2) Temperatur outlet shell dari carbamate condenser (EA-102)
EA-102 berfungsi mengabsorbsi gas menggunakan larutan karbamat
recycle dan panas reaksi dimanfaatkan untuk memanaskan larutan urea sebelum
53

masuk ke HP decomposer. Larutan karbamat yang terbentuk diproses lebih lanjut


pada reaktor membentuk urea.

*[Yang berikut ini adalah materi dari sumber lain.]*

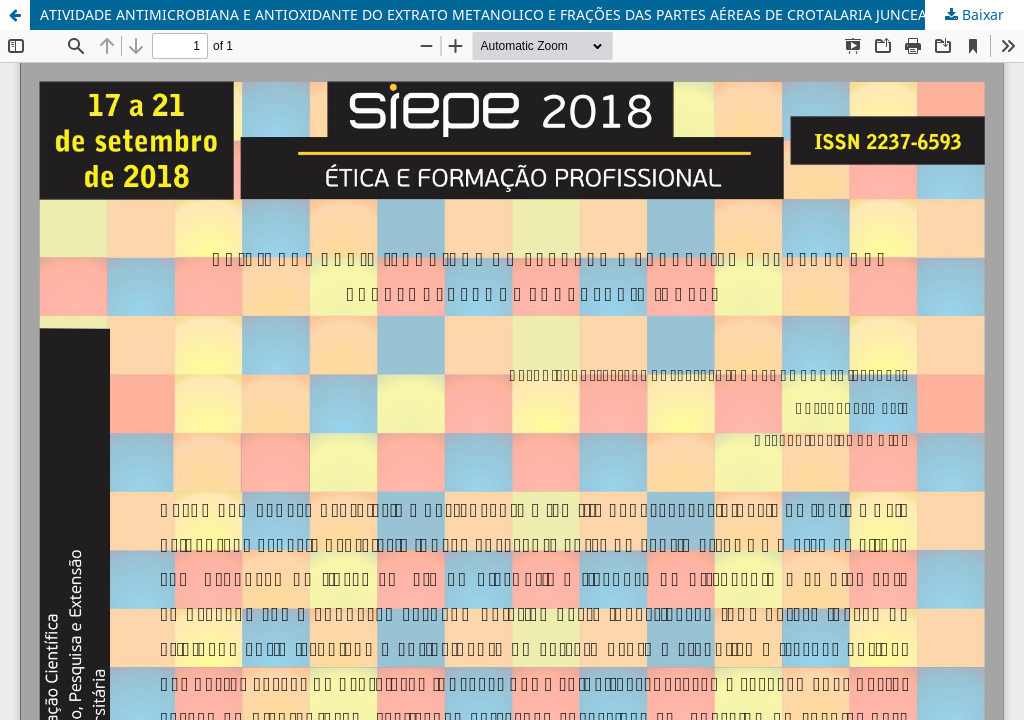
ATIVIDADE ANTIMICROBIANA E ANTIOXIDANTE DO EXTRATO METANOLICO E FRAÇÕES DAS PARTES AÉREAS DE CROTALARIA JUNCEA (483, 14)
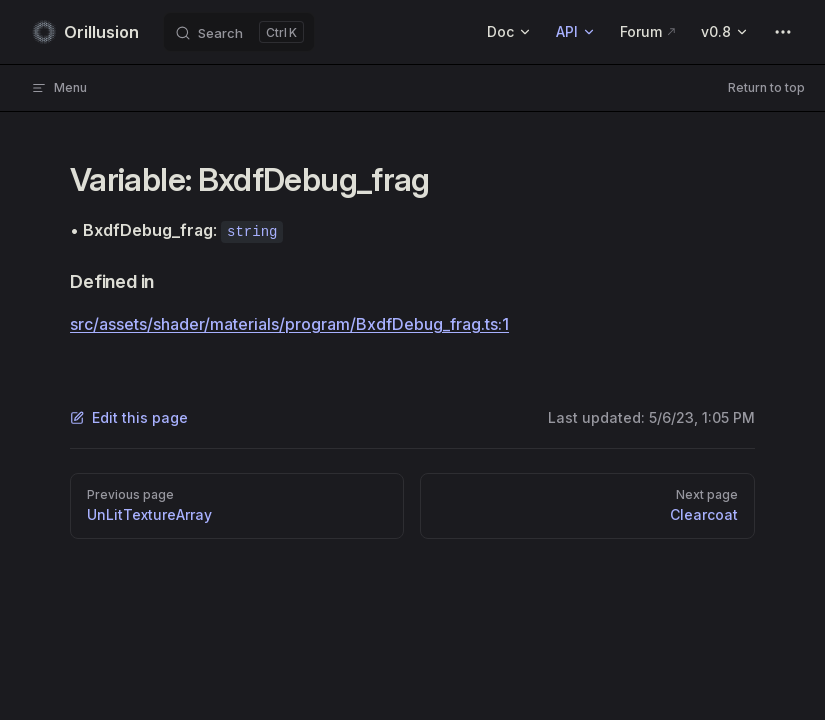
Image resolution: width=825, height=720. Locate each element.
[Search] (239, 32)
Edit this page (129, 417)
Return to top (766, 87)
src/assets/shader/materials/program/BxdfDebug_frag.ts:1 (289, 324)
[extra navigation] (783, 32)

Larutan urea dipanaskan pada bagian shell, dengan
pemanasan ini karbamat yang tersisa akan terurai menjadi ammonia dan
CO2. Temperatur reaksi perlu dikontrol, karena proses ini mempengaruhi
kondisi proses pada reaktor dan HP decomposer. Apabila temperatur rendah maka
temperatur reaktor dan HP decomposer turun. Penurunan temperatur pada
HP decomposer akan menambah beban pada tahap purifikasi. Larutan urea yang
dipanaskan pada bagian shell EA-102 dialirkan ke tahap purifikasi.

d. Scrubber (2-DA-102)
Unit scrubber 2-DA-102 berfungsi untuk menyerap gas ammonia dan CO2
yang keluar dari bagian atas reaktor urea dengan menggunakan larutan karbamat
daur ulang yang berasal dari high pressure absorber 2-EA-401 B. Scrubber
dirancang pada tekanan yang sama dengan tekanan operasi reaktor urea dan
temperatur scrubber bagian bawah dirancang pada 175–180 oC. Jika temperatur
bagian bawah stripper tinggi, maka penyerapan ammonia dan CO2 oleh larutan
karbamat daur ulang cukup baik.

2. Purification Section (Seksi Purifikasi/Dekomposisi)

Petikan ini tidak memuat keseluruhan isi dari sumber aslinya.